The system 100 may, as a result of a previous step or sequence of steps, provide the selection feature without further intervention by the user. For example, the system 100 may provide the selection feature when a device is first turned on or after some follow-up from a previous activity or selection (e.g., as a sub-menu). Further, the system 100 may detect the presence of a user in front of the system using the camera 124 and an acquired image or images of the area in front of the camera 124. In this embodiment, the presence of the user in front of the camera may act to initiate the selection feature. None of the above methods should be understood to be limitations on the present invention unless specifically required by the appended claims.
Whichever method is utilized for activating the selection feature, in act 210 the system provides to the user a plurality of selection options. These selection options may by provided on the display 110 all at once, or may be provided to the user in groups of one or more selection options.
A sliding or scrolling banner of selection options are examples of systems that may provide the selection options in groups of one or more selection options. Additionally, groups of one or more selection options may simply pop-up or appear on a portion of the display 110. In the display technology there are many other known effects for providing selection options on a display. Each of these should be understood to be considered as operating in accordance with the present invention.
Regardless of how the selection options are provided to the user, in act 220 the system 100 highlights a given one of the plurality of selection options for a period of time. The term highlight as used herein should be understood to encompass any way in which the system 100 indicates to the user 140 that a particular one of the plurality of selection options should be considered at a given time.
For a system wherein all of the plurality of selection options are provided to the user simultaneously, the system 100 may actually provide a highlighting effect. The highlighting effect, for example, may be a change in a color of a background of the given one or each other of the plurality of selection options. In one embodiment, the highlighting may be in the form of a change in a display characteristic of the selection option, such as a change in color, size, font, etc. of the given one or each other of the plurality of selection options.
In a system wherein the plurality of selection options are provided to the user sequentially, such as in the above noted scrolling banner presentation, then the highlighting may simply be provided by the order of presentation of selection options. For example, in one embodiment, one selection option may scroll onto the display as the previously displayed selection option disappears from the display. Thereafter, for some time, only one selection option is visible on the display. In this way, the highlighting is provided, in effect, by only having one selection option visible at that time. In another embodiment the highlighting may simply be intended to be for the last appearing selection option of a scrolling list wherein one or more of the previous selection options are still visible.
In yet another embodiment, the system 100 may be provided with a speaker 128 operatively coupled to the processor 120 for orally highlighting a given selection option. In this embodiment, the processor 120 may be operable to synthetically generate corresponding speech portions for each given one of the plurality of selection options. In this way, a speech portion may be presented to the user for highlighting a corresponding selection option in accordance with the present invention. The corresponding speech portion may simply be a text-to-speech conversion of the selection option or it may correspond to the selection option in other ways. For example, in an embodiment wherein the selection options are numbered, etc., the speech portion may simply be the number, etc. corresponding to the selection option. Other ways of corresponding a speech portion to a given selection option would occur to a person of ordinary skill in the art. Any of these other ways should be understood to be within the scope of the appended claims.

## Directive a:
In the listing, copy the lines from the one containing "Click the Maximum message length 110 text" up to and including the one containing "Image resolution: width=447".

## Data records:
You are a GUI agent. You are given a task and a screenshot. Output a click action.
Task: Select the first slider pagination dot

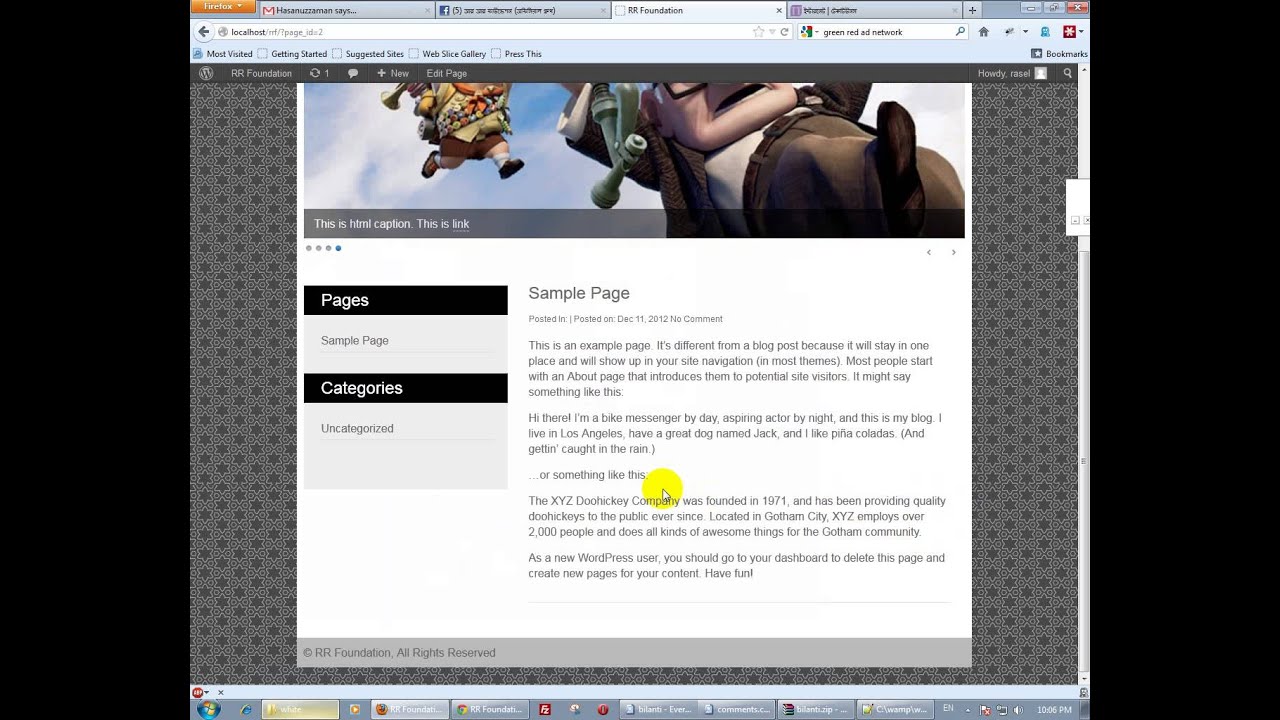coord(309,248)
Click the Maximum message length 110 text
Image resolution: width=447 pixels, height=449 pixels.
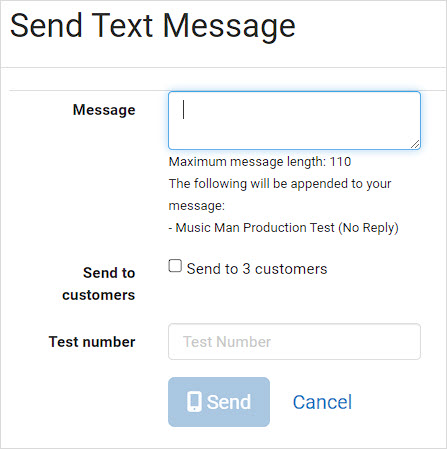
...
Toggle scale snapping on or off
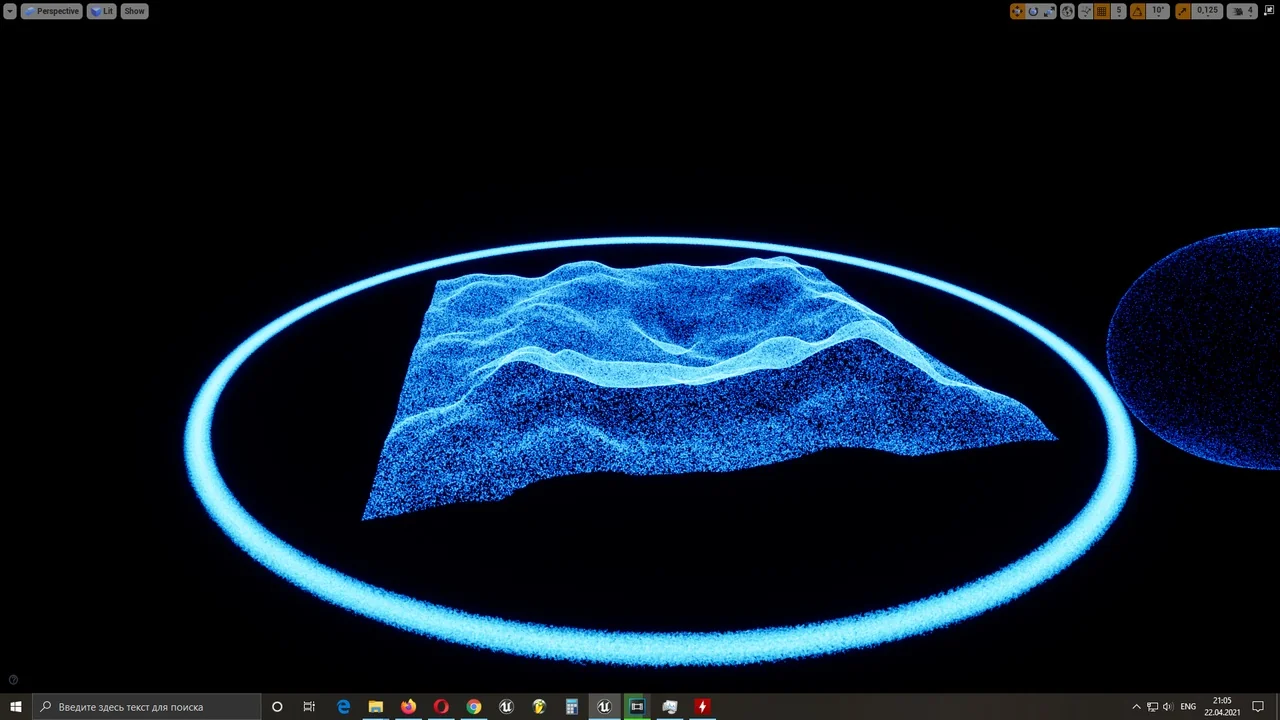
...
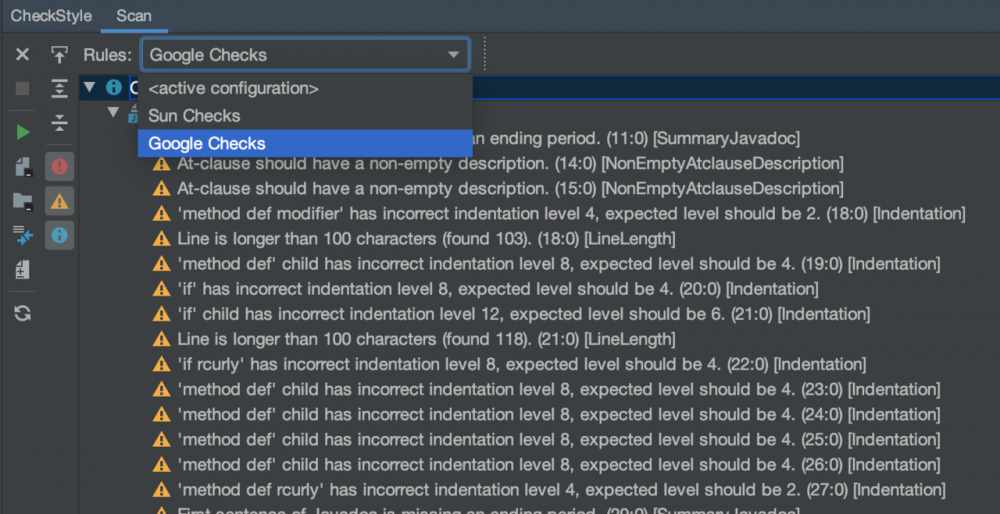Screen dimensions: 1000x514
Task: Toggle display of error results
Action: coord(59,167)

## Directive b:
List every item that the passage on highlighting selection options identifies by a reference number, along with that number.

## Full answer a:
Click the Maximum message length 110 text
Image resolution: width=447 pixels, height=449 pixels.

## Full answer b:
- system 100
- display 110
- processor 120
- camera 124
- speaker 128
- user 140
- act 210
- act 220